Supplied text section start

A few things I'd forgotten about, since it'd been such a long time since we'd done a true surgery. (I consider ear-tube placement a procedure, more-so than 'surgery!') That would mean that prior to yesterday, Andi had seven surgeries and two procedures - since those last two (#8 and #9) were ear-tube placements. In any case, when they took me back to recovery and she was still coming out of anesthesia, I forgot how spastic that can be. She would have her eyes closed, and then suddenly, open them and sit straight up in the bed. Her eyes would be open, but it's not like she was really there yet. It was totally bizarre. By the 4th or 5th time this happened, she saw me and I got a little wave before she laid back down and closed her eyes again. She had an IV and all the leads attached to her for the monitor, and she would get all tangled in this mess of cords or wires. Another thing I forgot about was when I first saw her. I leaned in and kissed her repeatedly. That's when it hit me -- the smell! The smell of blood was pungent and it took me back to the early recovery from open heart surgery. The wave of memories flooded over me - instant transplant to those first few days of serious unknown. One thing from then that still weirds me out was how cold she was. Her skin was very cold -- although they promised me, her body temperature, what she felt - was normal. They explained, it had to do with the sedation medicine, but she was fine. It was so weird though - it was like kissing the cheek of someone in the morgue cooler. Creepy. I've never shared the photos from that surgery, because it's one instance I don't want to share. There were so many leads, wires, connections, pumps, monitors, and doo-hickey's -- it was the scariest and the most awe-inducing experience.

Supplied text section end
Data listing section start

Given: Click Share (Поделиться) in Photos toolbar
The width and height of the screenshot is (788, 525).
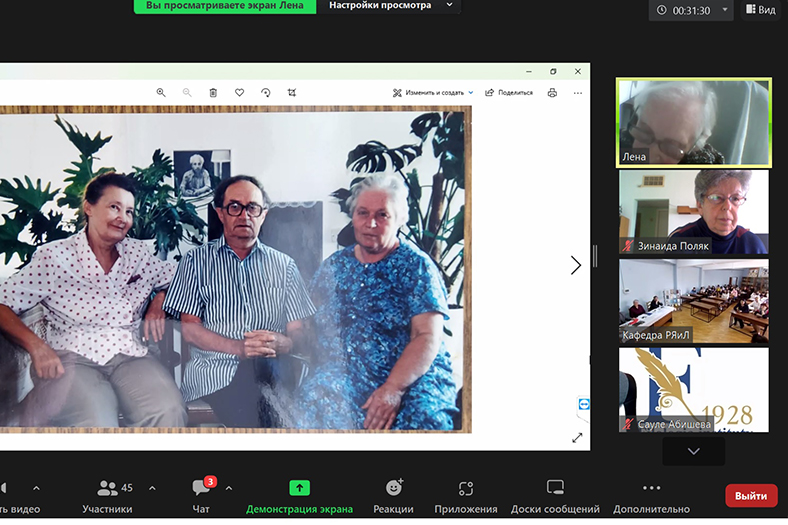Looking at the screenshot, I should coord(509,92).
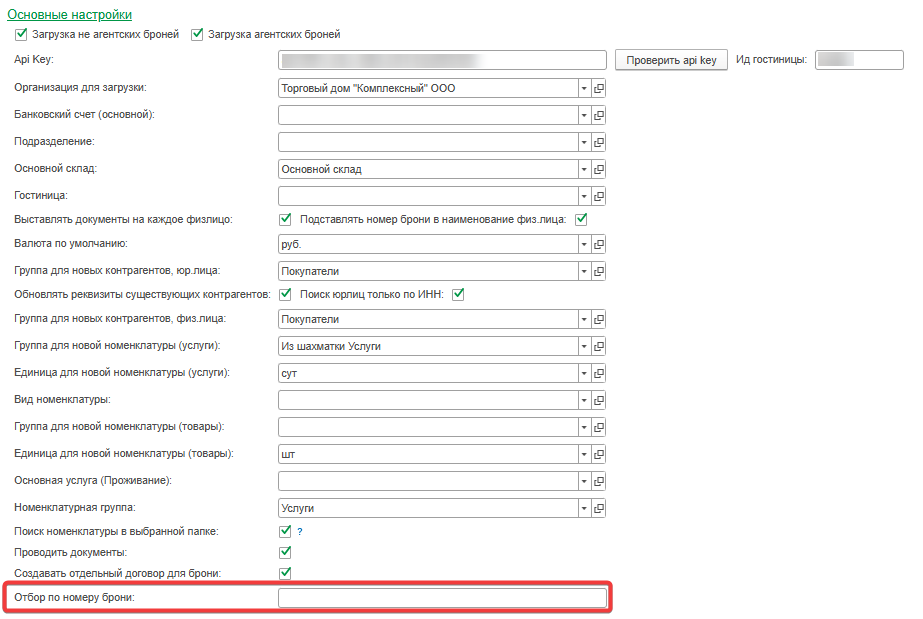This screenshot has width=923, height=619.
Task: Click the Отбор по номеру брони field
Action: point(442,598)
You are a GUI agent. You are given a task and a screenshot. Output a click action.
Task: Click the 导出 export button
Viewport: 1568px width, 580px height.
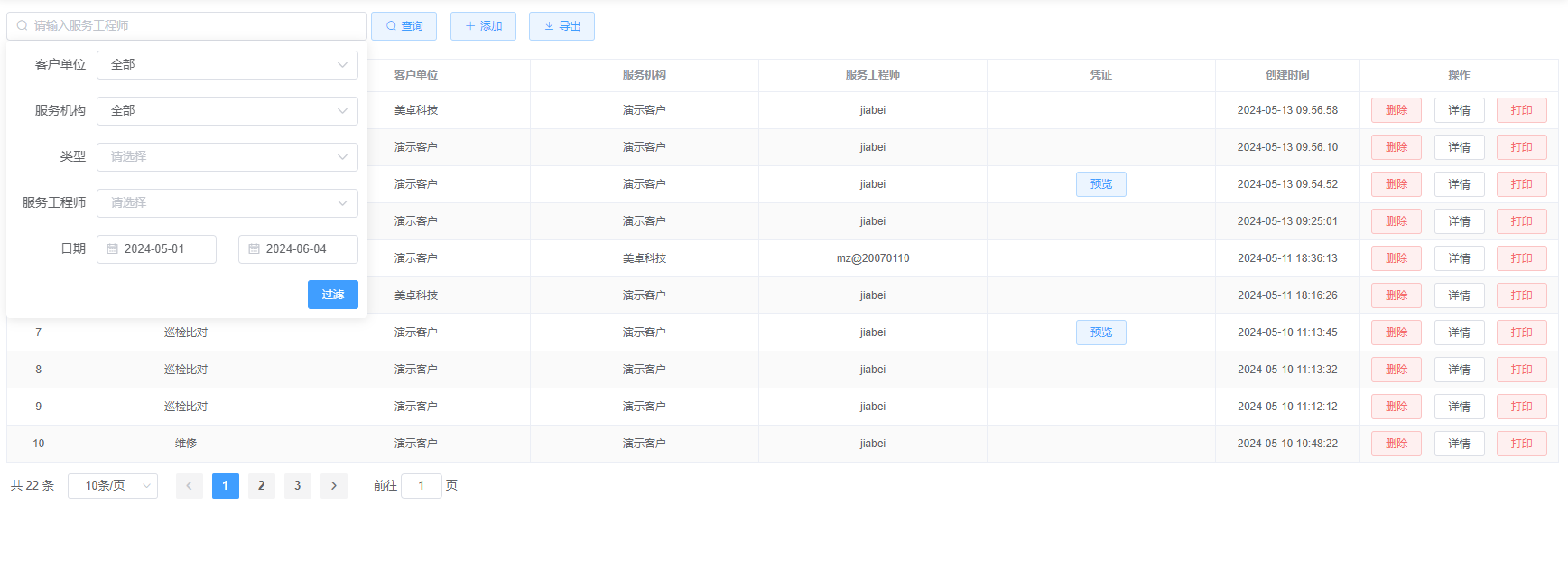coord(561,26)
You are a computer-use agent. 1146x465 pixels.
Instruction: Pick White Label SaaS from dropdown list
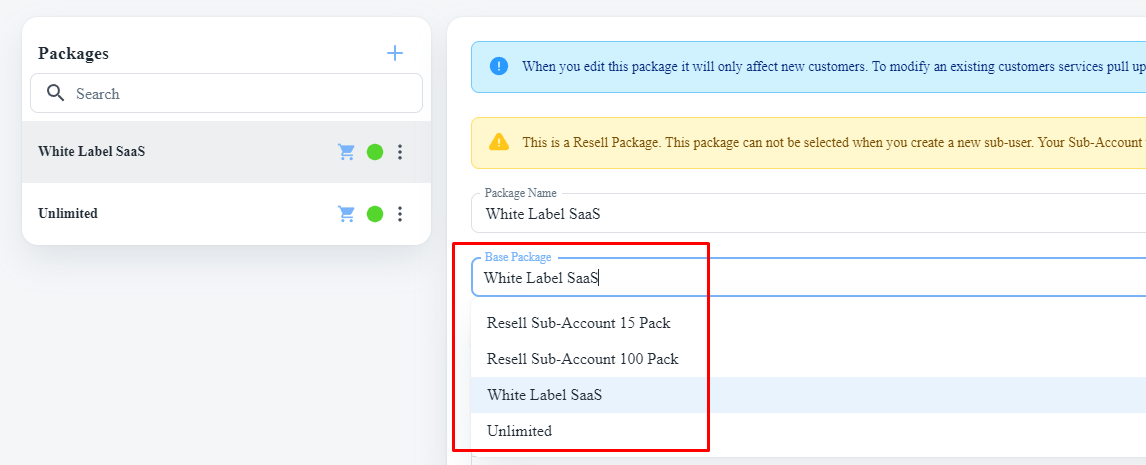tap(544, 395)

Data listing section end

◆ **Work request**: Output the entire post about Andi's surgery recovery word for word, unchanged. The items have nothing to do with the post about Andi's surgery.

◆ **Your solution**:
A few things I'd forgotten about, since it'd been such a long time since we'd done a true surgery. (I consider ear-tube placement a procedure, more-so than 'surgery!') That would mean that prior to yesterday, Andi had seven surgeries and two procedures - since those last two (#8 and #9) were ear-tube placements. In any case, when they took me back to recovery and she was still coming out of anesthesia, I forgot how spastic that can be. She would have her eyes closed, and then suddenly, open them and sit straight up in the bed. Her eyes would be open, but it's not like she was really there yet. It was totally bizarre. By the 4th or 5th time this happened, she saw me and I got a little wave before she laid back down and closed her eyes again. She had an IV and all the leads attached to her for the monitor, and she would get all tangled in this mess of cords or wires. Another thing I forgot about was when I first saw her. I leaned in and kissed her repeatedly. That's when it hit me -- the smell! The smell of blood was pungent and it took me back to the early recovery from open heart surgery. The wave of memories flooded over me - instant transplant to those first few days of serious unknown. One thing from then that still weirds me out was how cold she was. Her skin was very cold -- although they promised me, her body temperature, what she felt - was normal. They explained, it had to do with the sedation medicine, but she was fine. It was so weird though - it was like kissing the cheek of someone in the morgue cooler. Creepy. I've never shared the photos from that surgery, because it's one instance I don't want to share. There were so many leads, wires, connections, pumps, monitors, and doo-hickey's -- it was the scariest and the most awe-inducing experience.